Das ist eine von Köders Lebensweisheiten für den zwischenmenschlichen Umgang. Der Motivationstrainer hat davon eine Menge parat, wobei manche in die Kategorie Binsenweisheiten fallen: den richtigen Abstand zum Gegenüber wahren, nämlich eine Armlänge, dem Anderen beim Sprechen in die Augen blicken und vor allem: zuhören.
Anekdoten und Parabeln
Nicht genug – die Binsenweisheiten lässt er anhand praktischer Übungen und Rollenspiele verifizieren. Trotzdem: Köder versteht es, ein heikles Thema witzig rüberzubringen. Sein Programm quillt über vor amüsanten Anekdoten und Parabeln.
Allerdings trägt er manche offenbar schon zu lange mit seinen Seminarunterlagen herum, einige stimmen nur zur Hälfte, andere führen arg weit weg vom eigentlichen Thema. Das macht das Seminar, das eh schon viel Stoff in einen Tag stopft, nicht gerade übersichtlicher.
» Man muss die "Superformel" sehr großzügig interpretieren, will man sie für jeden beliebigen Kotzbrocken kompatibel machen. «
Aber es lenkt von der Tatsache ab, dass die "Superformel" ihrem Namen doch keine Ehre macht. Man muss sie sehr großzügig interpretieren, will man sie für jeden beliebigen KB kompatibel machen.
Und selbst dann spuckt sie kein Patentrezept aus, da kann Köder noch so oft den Flip-Chart vor- und zurückblättern.

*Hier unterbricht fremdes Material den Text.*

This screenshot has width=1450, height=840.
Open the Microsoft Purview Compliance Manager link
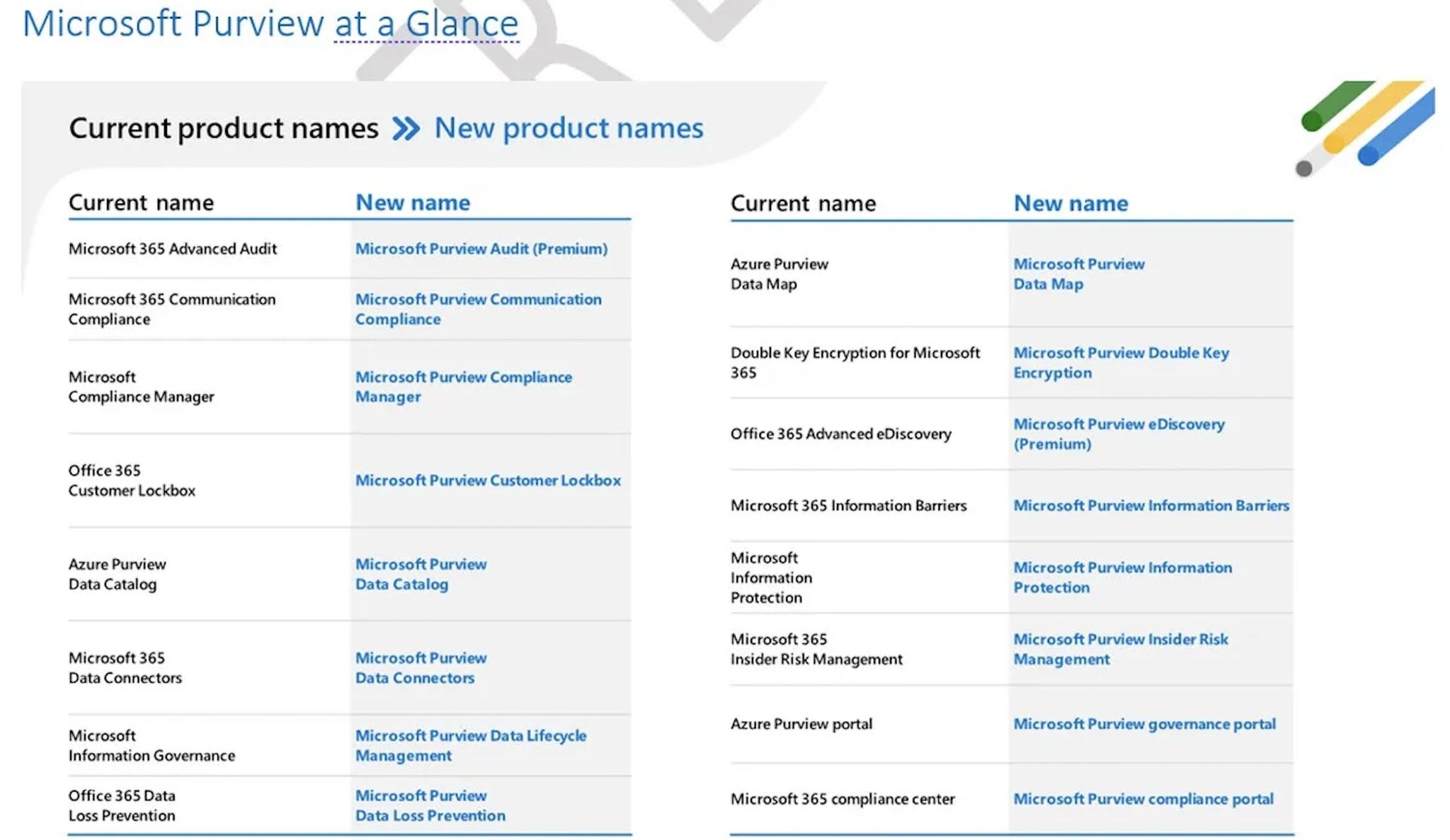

Sie überzeugt weder beim Intriganten noch beim Besserwisser noch beim Selbstgerechten. Köder überzeugt erst dann, wenn er an den gesunden Menschenverstand appelliert.
Schwieriges Terrain für den Scherzbold
Pech allerdings für den schwäbischen Scherzbold, dass sich unter den gut 40 Seminarteilnehmern auch ein paar Frauen befinden. Die sind nämlich nicht nur begriffsstutzig und wollen seine dauernden Parallelen zur Welt des Fußballs und der Autorennen nicht kapieren. Sie sind auch noch humorlos und können mit seinen vielen "Sie& Er"-Scherzen, bei denen "sie" selten gut wegkommt, nicht immer etwas anfangen.